Somalia: Pandemic piles on misery for displaced people

ANKARA (AA) – Internally displaced persons (IDPs) in Somalia are facing an “intensifying risk of COVID-19” as their numbers continue to increase due to fighting, floods, drought, and “the worst locust invasion in more than 25 years,” Amnesty International said on Tuesday.

“By 19 July, there were 3,119 confirmed cases of COVID-19 in Somalia, almost half recorded in Banadir region … [which] hosts about 500,000 IDPs spread in some 700 settlements. The IDPs are grappling with forced evictions, lack of jobs and inadequate health services in the face of the COVID-19 pandemic,” read a report by the humanitarian group.

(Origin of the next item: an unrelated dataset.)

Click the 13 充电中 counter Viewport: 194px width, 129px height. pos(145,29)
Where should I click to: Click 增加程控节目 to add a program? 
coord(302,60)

It called on Somali authorities and international partners to ensure basic facilities such as water, sanitation, health, and adequate housing for displaced people amid “severe overcrowding” at IDP settlements.

“The vast majority of IDPs are living in overflowing under-serviced camps where clean water and sanitation is inadequate and access to healthcare is extremely limited,” said Deprose Muchena, Amnesty International’s director for East and Southern Africa.

A number of people interviewed for the report complained of limited access to healthcare facilities due to night curfews and other restrictions, as well as a lack of COVID-19 testing facilities in the IDP camps.

A mother of seven in Dayah IDP camp in Banadir’s Kahda district, who fled from conflict in the Lower Shabelle region, said she had no choice but to give birth in her makeshift house in May.

“There was no midwife and I was told the clinic was closed at the time, so I had to give birth at home. We were lucky; both my twin baby boys and I survived by the grace of God,” said the woman.

According to the report, many IDPs who earned an income from informal work were rendered jobless due to COVID-19 measures and are now “unable to meet basic needs such as buying water.”

It also highlighted the problem of forced evictions: “With IDP camps full to capacity, many displaced families are forced to set up informal structures on vacant private land where they are constantly forcefully evicted.”

“Two leaders of IDP camps in Kahda said 222 families in their camps had been forcefully evicted from private land in April 2020. The Norwegian Refugee Council documents that 33,400 IDPs have been evicted in Mogadishu since January 2020,” read the report.